### Element and text position data
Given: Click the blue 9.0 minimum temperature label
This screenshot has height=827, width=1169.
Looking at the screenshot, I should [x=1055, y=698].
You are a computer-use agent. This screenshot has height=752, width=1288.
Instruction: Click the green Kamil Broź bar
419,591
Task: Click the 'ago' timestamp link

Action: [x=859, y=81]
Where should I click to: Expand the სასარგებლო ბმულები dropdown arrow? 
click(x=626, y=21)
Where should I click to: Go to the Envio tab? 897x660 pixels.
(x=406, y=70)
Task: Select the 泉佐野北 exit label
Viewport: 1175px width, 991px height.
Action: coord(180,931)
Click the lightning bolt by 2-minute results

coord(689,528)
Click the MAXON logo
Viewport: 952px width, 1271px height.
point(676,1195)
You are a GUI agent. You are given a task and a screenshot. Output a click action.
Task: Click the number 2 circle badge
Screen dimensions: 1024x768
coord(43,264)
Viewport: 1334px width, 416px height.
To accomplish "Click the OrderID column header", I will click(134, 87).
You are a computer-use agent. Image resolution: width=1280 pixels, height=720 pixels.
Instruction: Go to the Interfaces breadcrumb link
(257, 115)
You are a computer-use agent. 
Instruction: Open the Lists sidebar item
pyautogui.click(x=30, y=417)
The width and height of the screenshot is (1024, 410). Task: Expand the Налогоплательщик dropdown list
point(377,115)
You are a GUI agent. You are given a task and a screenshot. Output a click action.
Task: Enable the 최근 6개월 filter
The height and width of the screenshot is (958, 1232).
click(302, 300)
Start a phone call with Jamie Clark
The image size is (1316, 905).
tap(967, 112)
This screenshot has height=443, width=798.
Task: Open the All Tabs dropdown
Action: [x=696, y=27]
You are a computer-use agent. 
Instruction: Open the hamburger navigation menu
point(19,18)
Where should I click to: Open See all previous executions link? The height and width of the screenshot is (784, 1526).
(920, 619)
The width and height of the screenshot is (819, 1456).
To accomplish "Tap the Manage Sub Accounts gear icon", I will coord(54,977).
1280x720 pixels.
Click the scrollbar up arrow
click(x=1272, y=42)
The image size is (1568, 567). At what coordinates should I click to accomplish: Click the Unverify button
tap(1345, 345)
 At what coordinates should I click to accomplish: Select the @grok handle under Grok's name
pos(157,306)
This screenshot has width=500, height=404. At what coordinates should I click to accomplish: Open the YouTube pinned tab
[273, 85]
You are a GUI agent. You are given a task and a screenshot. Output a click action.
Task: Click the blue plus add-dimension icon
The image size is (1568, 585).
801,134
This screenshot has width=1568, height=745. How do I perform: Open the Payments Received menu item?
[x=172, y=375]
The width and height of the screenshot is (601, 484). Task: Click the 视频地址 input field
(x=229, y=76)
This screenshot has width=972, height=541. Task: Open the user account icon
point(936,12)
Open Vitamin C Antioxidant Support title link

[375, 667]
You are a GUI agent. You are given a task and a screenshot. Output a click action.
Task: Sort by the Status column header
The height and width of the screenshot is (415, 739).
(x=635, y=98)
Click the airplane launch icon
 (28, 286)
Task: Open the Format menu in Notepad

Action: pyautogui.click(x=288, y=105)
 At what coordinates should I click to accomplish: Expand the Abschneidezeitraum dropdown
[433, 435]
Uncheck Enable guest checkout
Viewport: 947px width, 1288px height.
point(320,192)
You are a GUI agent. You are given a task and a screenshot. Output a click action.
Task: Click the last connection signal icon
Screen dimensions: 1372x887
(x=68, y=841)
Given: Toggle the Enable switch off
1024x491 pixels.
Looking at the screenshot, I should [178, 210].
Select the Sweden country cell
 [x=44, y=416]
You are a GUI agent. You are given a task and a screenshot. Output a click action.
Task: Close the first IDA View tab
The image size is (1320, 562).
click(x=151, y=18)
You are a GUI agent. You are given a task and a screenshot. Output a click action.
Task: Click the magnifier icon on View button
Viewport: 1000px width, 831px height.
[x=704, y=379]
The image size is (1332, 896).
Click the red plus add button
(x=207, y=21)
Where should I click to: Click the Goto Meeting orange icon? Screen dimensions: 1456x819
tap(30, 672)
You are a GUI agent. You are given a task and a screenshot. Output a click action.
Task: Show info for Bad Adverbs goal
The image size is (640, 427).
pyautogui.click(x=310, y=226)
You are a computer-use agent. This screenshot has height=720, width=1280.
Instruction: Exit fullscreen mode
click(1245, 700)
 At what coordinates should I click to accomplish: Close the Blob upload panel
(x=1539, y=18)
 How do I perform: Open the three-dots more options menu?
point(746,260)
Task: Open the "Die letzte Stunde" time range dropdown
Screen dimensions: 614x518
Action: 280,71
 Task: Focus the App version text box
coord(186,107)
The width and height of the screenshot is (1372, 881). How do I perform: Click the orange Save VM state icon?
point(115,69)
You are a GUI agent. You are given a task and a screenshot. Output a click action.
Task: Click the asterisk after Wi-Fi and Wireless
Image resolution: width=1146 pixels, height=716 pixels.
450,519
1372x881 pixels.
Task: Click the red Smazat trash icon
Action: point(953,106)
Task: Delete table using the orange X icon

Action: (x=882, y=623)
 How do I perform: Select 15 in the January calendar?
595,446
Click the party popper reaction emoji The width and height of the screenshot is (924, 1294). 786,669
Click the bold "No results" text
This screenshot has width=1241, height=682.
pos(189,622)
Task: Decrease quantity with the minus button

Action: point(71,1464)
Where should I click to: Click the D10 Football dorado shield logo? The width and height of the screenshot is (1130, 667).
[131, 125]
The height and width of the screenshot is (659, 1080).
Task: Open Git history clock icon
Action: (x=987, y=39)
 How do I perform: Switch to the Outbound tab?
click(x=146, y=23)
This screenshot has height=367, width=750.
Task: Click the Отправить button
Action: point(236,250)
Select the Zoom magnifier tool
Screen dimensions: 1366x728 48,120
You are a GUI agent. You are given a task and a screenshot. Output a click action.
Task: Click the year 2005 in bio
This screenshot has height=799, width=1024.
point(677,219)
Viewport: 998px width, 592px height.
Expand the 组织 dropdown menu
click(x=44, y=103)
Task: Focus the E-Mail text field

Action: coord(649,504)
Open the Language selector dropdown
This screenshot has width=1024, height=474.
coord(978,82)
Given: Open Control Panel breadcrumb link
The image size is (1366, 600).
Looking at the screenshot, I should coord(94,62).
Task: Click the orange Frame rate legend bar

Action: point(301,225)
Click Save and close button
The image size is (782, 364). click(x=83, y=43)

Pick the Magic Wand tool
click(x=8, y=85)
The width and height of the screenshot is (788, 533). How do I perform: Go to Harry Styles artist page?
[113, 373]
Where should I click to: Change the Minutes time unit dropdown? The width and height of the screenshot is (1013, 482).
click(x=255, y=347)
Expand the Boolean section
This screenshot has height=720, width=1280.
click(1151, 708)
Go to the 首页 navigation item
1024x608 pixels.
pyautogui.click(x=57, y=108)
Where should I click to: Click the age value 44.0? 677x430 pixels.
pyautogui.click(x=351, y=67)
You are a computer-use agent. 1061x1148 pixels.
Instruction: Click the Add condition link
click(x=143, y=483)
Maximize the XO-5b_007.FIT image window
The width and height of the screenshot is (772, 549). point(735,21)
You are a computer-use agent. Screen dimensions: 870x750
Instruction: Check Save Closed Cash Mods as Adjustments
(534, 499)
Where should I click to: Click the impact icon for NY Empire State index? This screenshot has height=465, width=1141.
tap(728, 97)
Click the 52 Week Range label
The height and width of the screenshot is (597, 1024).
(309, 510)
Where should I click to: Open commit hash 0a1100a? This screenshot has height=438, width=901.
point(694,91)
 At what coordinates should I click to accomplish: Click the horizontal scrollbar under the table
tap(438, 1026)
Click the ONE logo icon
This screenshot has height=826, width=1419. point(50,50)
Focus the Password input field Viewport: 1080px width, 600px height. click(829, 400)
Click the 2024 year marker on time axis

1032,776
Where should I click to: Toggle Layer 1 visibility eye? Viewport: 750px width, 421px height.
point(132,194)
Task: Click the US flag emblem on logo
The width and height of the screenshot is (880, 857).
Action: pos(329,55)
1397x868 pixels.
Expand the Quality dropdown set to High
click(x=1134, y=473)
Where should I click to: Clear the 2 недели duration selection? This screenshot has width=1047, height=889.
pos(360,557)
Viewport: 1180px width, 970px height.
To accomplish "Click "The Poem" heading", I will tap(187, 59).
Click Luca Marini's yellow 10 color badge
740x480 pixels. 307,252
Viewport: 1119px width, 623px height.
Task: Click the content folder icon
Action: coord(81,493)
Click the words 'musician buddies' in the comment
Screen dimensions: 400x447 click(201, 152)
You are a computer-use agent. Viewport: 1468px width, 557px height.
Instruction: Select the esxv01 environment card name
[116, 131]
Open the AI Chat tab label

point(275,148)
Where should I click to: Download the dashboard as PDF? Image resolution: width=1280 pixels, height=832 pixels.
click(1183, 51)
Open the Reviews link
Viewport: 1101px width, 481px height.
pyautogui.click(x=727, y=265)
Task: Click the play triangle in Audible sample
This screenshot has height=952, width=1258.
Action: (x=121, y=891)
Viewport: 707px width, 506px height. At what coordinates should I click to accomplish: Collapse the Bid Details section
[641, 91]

### Given problem
Copy the rows from the start through the line with "Action: coord(180,931)", swapping "minimum" for "maximum" and keeping everything else the same.

### Task output
Given: Click the blue 9.0 maximum temperature label
This screenshot has height=827, width=1169.
Looking at the screenshot, I should [x=1055, y=698].
You are a computer-use agent. This screenshot has height=752, width=1288.
Instruction: Click the green Kamil Broź bar
419,591
Task: Click the 'ago' timestamp link

Action: [x=859, y=81]
Where should I click to: Expand the სასარგებლო ბმულები dropdown arrow? 
click(x=626, y=21)
Where should I click to: Go to the Envio tab? 897x660 pixels.
(x=406, y=70)
Task: Select the 泉佐野北 exit label
Viewport: 1175px width, 991px height.
Action: coord(180,931)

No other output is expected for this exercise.